Paul Goble
Staunton, Feb. 27 – This week, Azerbaijanis and Armenians are commemorating the anniversaries of two of the greatest tragedies in their long-running conflict, with the Azerbaijanis remembering the massacre of their co-ethnics in Xocali in 1992 and the Armenians the bloody ethnic clashes in Sumgait in 1988.
While these two events were far from equivalent, they remain closely linked in the minds of the peoples of the south Caucasus, with Azerbaijanis believing to this day that the Armenian army acted as it did in Xocali precisely on the fourth anniversary of Sumgait in an act of revenge and Armenians pointing to Sumgait as the trigger of the greater tragedies of the war.
And as such, the two are wounds that show little sign of healing and thus represent important reasons why it is so difficult for Baku and Yerevan to reach an accord, reasons that all too often have been downplayed or ignored by outsider observers who need to more sensitive to long-ago events that remain very much alive.
This year’s anniversary is particularly important because it is the first Azerbaijanis have been able to mark the events of 1992 with the destroyed village of Xocali which is again under Baku’s control (https://www.kavkaz-uzel.eu/articles/39754 and trtrussian.com/politika-azerbaydzhan/32-goda-tragedii-v-hodzhaly-vspominaem-krovavuyu-stranicu-istorii-17131593).
The attention that has attracted has prompted Armenians to use the anniversary of the 1988 events to demand that the international community investigate and bring to justice those who carried out the attacks on ethnic Armenians in the Azerbaijani city of Sumgait and any who may have supported the attackers (kavkaz-uzel.eu/articles/39754).
A major reason why these events remain so much alive to this day is that there has never been the kind of thoroughgoing research into them that will allow both sides to share an understanding of what happened.
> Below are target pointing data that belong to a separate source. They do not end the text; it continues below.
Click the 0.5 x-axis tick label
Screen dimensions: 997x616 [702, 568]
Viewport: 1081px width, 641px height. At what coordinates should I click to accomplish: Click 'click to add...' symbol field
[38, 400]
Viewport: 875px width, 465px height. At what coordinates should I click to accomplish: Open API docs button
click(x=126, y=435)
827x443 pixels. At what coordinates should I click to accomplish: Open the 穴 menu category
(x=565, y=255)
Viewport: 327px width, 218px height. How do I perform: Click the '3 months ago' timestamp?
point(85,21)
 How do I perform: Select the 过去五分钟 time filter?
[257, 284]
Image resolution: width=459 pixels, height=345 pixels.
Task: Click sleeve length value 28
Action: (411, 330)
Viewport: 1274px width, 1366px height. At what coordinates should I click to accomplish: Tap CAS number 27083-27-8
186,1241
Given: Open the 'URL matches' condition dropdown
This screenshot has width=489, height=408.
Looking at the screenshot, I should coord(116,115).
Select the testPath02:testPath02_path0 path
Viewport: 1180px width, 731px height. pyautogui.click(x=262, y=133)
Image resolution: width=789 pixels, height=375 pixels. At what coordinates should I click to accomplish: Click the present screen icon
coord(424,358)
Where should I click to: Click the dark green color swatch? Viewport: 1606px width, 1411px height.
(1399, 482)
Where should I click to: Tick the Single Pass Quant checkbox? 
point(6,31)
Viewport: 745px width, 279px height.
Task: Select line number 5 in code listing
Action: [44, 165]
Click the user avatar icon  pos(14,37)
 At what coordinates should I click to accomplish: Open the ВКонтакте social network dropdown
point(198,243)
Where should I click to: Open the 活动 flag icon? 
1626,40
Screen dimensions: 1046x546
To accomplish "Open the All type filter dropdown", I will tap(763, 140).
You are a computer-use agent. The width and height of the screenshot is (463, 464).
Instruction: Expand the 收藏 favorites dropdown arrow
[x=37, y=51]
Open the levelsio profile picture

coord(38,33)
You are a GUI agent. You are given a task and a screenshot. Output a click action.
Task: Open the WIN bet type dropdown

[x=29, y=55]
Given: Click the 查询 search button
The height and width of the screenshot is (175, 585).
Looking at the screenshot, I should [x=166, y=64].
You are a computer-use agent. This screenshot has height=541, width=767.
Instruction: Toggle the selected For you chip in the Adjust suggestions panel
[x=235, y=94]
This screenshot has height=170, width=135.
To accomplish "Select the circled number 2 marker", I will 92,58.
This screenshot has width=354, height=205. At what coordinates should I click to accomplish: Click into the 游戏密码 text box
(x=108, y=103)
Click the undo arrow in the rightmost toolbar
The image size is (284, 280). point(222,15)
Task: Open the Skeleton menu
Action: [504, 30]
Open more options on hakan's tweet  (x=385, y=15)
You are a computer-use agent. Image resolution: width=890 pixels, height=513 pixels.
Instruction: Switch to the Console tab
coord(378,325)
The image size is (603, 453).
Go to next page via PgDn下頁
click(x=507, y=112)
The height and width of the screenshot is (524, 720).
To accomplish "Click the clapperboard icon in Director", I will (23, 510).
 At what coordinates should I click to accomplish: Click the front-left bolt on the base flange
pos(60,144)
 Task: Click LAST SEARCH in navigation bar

Instead, there are competing descriptions of what occurred and many unanswered questions.
In terms of losses, the 1988 events in Sumgait were less directly the result of government policies, although many Armenians believe Azerbaijani officials were behind them, and claimed fewer lives. For four days in late February 1988, 26 Armenians and six Azerbaijanis died in ethnic clashes there, according to an initial investigation shortly after these events.
The Xocali tragedy in 1992 claimed far more victims and involved actions by the Armenian army and according to some was supported by CIS and Russian units. On the night of February 25-26, 1988, Armenian forces surrounded that Karabakh village of some 7,000 people, killed between 477 and 1,000 Azerbaijanis, and forced the survivors to flee.
Those responsible for both of these tragedies need to be identified brought to justice because until that happens no real peace will be possible in the south Caucasus however many declarations may be made and peace accords signed there may be.